My Task:
I'm trying to calculate the pair-wise distance between every two samples in two big tensors (for k-Nearest-Neighbours), That is - given tensor test
with shape (b1,c,h,w)
and tensor train
with shape (b2,c,h,w)
, I need || test[i]-train[j] ||
for every i
,j
. (where both test[i]
and train[j]
have shape (c,h,w)
, as those are sampes in the batch).
The Problem
both train
and test
are very big, so I can't fit them into RAM
My current solution
For a start, I did not construct these tensors in one go - As I build them, I split the data Tensor and save them separately to memory, so I end up with files {Test\test_1,...,Test\test_n}
and {Train\train_1,...,Train\train_m}
.
Then, I load in a nested for
loop every Test\test_i
and Train\train_j
, calculate the current distance, and save it.
This semi-pseudo-code might explain
test_files = [f'Test\test_{i}' for i in range(n)]
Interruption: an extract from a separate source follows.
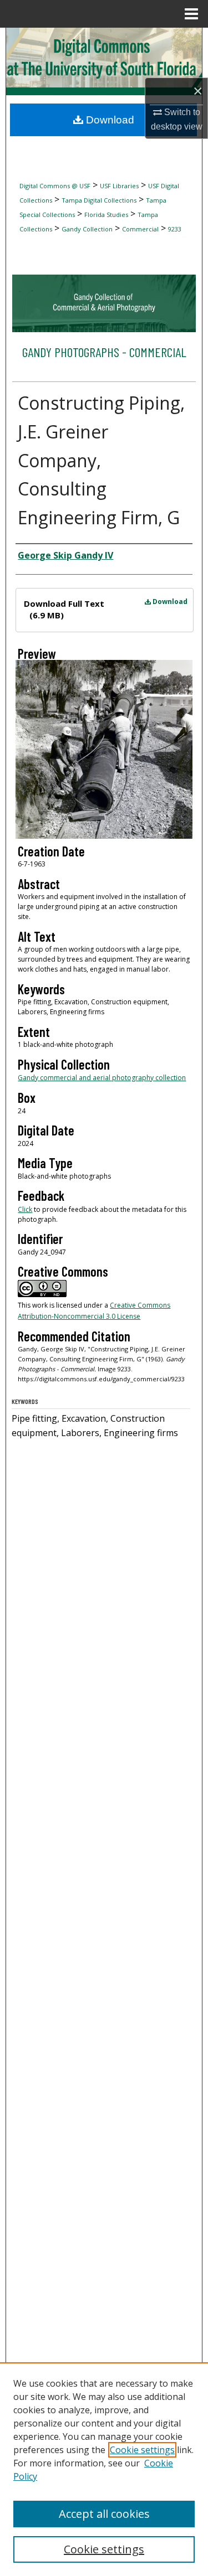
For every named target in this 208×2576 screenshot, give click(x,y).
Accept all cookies (104, 2513)
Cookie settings (142, 2450)
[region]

train_files = [f'Train\train_{j}' for j in range(m)]
dist = lambda t1,t2: torch.cdist(t1.flatten(1), t2.flatten(1))
all_distances = []
for test_i in test_files:
test_i = torch.load(test_i) # shape (c,h,w)
dist_of_i_from_all_j = torch.Tensor([])
for train_j in train_files:
train_j = torch.load(train_j) # shape (c,h,w)
dist_of_i_from_all_j = torch.cat((dist_of_i_from_all_j, dist(test_i,train_j))
all_distances.append(dist_of_i_from_all_j)
# and now I can take the k-smallest from all_distances
What I thought might work
I came across FAISS repository, in which they explain that this process can be sped up (maybe?) using their solutions, though I'm not quite sure how. Regardless, any approach would help!
Did you check the FAISS documentation?
If what you need is the L2 norm (torch.cidst
uses p=2
as default parameter) then it is quite straightforward. Code below is an adaptation of the FAISS docs to your example:
import faiss
import numpy as np
d = 64 # dimension
nb = 100000 # database size
nq = 10000 # nb of queries
np.random.seed(1234) # make reproducible
x_test = np.random.random((nb, d)).astype('float32')
x_test[:, 0] += np.arange(nb) / 1000.
x_train = np.random.random((nq, d)).astype('float32')
x_train[:, 0] += np.arange(nq) / 1000.
index = faiss.IndexFlatL2(d) # build the index
print(index.is_trained)
index.add(x_test) # add vectors to the index
print(index.ntotal)
k= 100 # take the 100 closest neighbors
D, I = index.search(x_train, k) # actual search
print(I[:5]) # neighbors of the 100 first queries
print(I[-5:]) # neighbors of the 100 last queries